IMMUNOSUPPRESSANT ANTIBODIES

 

Muromonab CD3

 

It is a murine monoclonal antibody against the CD3 glycoprotein located near to the T cell receptor on helper T cells (see Fig. 63.2). Binding of muromonab CD3 to the CD3 antigen obstructs the binding of MHC IIantigen complex to the T cell receptor: antigen recognition is interfered, so that participation of T cells in the immune response is prevented and T cells rapidly disappear from circulation leading to an immune blocked state. The response to this monoclonal antibody is less variable than to the polyclonal anti-thymocyte globulin. It is also less likely to produce allergic reactions.

 

Muromonab CD3 has been used as induction therapy together with corticosteroids and azathioprine with delayed use of cyclosporine in ‘sequential regimen’ for organ transplantation. This serves to postpone potential nephro and hepatotoxicity of cyclosporine. This sequential regimen has been found to be more effective than the standard triple therapy in renal and hepatic, but not in cardiac transplant recipients. It is also valuable for steroid-resistant rejection reactions and has been used to deplete T cells from the donor bone marrow before transplantation.

 

The initial doses of muromonab CD3 are associated with ‘cytokine release’ syndrome with flu like symptoms: chills, rigor and wheezing. Occasionally aseptic meningitis, intragraft thrombosis, pulmonary edema, seizures and a shock like state are produced. High dose corticosteroid pretreatment reduces the reaction.

 

Antithymocyte Globulin (ATG)

 

It is a polyclonal antibody purified from horse or rabbit immunized with human thymic lymphocytes which binds to T lymphocytes and depletes them. It is a potent immunosuppressant and has been used primarily to suppress acute allograft rejection episodes, especially in steroid-resistant cases or is combined with them. It can also be used in induction regimens, but responses are less consistent than with muromonab CD3, and it has the potential to produce serum sickness or anaphylaxis, but is less expensive than muromonab CD3.

 

LYMPHOGLOBULIN (equine) 100 mg/vial inj.; 10 mg/ kg/day i.v.; THYMOGLOBULIN (rabbit) 25 mg/vial inj.; 1.52.5 mg/ kg/day.

 

ATG 100 mg inj; 200 mg i.v./day.

 

Anti-D Immuneglobulin

 

It is human IgG having a high titer of antibodies against Rh (D) antigen.
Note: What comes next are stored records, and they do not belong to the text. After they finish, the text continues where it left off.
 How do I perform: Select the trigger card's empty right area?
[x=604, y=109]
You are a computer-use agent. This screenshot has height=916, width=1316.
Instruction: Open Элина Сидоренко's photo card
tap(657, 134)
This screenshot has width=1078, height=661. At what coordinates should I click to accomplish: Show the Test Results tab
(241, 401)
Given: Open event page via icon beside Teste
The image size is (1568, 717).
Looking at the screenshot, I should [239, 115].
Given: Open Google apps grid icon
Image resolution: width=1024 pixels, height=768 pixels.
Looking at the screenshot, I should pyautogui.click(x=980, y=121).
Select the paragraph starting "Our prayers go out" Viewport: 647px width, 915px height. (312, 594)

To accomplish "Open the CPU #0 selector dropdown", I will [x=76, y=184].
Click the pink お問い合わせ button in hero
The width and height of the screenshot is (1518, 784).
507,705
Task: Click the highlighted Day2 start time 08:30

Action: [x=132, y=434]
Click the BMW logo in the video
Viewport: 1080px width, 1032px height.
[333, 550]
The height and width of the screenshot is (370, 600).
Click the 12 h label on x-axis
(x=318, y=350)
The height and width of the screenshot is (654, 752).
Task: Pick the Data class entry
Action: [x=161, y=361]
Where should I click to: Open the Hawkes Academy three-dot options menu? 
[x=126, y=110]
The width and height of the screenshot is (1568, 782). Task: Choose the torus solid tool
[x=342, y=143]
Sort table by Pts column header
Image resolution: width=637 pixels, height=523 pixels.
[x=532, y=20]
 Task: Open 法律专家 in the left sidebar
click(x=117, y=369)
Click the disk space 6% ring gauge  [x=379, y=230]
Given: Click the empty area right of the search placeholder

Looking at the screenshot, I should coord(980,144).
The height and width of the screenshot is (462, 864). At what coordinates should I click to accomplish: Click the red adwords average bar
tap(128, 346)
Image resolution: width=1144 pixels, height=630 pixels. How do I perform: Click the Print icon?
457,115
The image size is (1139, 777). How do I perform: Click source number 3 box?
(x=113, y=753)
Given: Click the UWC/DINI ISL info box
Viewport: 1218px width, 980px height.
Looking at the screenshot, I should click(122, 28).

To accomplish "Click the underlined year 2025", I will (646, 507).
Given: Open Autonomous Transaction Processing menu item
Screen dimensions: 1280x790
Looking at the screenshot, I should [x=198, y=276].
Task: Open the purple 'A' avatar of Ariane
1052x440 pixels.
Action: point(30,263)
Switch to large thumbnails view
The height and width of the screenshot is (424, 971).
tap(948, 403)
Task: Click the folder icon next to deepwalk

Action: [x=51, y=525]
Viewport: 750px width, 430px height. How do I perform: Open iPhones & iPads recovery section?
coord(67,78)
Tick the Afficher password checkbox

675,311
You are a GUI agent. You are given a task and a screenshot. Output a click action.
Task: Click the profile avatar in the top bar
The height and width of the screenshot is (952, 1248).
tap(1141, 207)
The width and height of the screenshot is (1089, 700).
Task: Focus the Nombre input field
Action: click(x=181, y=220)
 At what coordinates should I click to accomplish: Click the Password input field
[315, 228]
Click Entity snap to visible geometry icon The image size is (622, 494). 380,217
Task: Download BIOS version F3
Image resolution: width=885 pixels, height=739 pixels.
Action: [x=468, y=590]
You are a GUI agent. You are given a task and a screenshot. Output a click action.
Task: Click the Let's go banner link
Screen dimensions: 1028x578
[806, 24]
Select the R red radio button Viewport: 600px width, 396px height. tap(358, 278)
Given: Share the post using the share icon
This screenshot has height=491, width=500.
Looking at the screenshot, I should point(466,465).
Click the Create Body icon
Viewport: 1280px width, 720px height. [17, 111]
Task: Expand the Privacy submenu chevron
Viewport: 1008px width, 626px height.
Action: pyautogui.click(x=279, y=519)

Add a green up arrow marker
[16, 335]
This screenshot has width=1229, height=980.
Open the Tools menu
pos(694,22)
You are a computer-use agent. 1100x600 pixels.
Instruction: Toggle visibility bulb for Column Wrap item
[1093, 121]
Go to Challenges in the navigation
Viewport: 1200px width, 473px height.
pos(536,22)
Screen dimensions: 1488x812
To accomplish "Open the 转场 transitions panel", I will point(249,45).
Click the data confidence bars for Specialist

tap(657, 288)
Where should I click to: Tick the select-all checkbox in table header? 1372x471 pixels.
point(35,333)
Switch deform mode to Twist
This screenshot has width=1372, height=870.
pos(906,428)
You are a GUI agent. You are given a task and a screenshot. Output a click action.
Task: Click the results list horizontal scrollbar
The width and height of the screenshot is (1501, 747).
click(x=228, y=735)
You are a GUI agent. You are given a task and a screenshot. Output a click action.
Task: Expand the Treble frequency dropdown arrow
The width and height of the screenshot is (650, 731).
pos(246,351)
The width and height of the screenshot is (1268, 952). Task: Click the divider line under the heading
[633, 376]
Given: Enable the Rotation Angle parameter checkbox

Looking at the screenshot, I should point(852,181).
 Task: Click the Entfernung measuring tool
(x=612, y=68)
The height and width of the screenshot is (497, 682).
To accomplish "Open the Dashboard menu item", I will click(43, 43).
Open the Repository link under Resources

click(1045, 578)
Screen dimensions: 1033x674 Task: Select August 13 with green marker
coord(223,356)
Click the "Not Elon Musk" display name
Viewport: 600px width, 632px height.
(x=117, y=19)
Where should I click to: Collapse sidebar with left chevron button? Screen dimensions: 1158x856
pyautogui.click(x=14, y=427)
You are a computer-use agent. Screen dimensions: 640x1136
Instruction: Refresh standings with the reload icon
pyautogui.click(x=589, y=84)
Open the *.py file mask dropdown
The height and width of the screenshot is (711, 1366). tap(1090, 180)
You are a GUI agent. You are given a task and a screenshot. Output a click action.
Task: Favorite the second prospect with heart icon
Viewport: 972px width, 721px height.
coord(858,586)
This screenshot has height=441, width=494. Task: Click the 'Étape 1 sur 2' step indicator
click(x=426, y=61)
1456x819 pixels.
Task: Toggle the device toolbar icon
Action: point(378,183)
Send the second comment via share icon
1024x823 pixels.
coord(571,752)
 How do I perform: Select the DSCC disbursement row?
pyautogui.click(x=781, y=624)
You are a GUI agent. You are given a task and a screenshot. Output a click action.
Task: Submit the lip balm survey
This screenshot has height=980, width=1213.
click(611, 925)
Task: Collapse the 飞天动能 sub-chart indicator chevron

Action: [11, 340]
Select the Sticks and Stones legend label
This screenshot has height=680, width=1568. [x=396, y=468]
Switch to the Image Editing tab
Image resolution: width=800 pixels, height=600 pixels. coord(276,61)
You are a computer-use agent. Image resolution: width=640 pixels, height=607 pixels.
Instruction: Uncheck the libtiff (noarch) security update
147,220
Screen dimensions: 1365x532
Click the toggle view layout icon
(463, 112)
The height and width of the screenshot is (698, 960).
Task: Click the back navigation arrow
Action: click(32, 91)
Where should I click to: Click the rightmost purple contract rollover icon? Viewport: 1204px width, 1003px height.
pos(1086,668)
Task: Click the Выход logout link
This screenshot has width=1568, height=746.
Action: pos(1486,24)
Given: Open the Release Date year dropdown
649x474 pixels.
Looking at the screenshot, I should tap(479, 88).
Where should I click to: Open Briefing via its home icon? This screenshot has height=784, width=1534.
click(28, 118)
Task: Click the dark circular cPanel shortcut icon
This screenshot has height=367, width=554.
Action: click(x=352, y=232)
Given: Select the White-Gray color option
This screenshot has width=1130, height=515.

It binds the Rho antigens and does not allow them to induce antibody formation in Rh negative individuals. It is used for prevention of postpartum/postabortion formation of antibodies in RhoD negative, DU negative women who have delivered or aborted an RhoD positive, DU positive baby/foetus. Administered within 72 hours of delivery/ abortion, such treatment prevents Rh haemolytic disease in future offspring. It has also been given at 28th week of pregnancy.

 

Dose: 250–350 μg i.m. of freez dried preparation. RHIGGAL 100, 350 μg vial, RHESUMAN, RHOGAM 300 μg/vial inj.

 

Higher doses (1000–2000 μg) are needed for Rh negative recipients of inadvertantly administered Rh positive blood. It should never be given to the infant or to RhoD positive, DU positive individuals.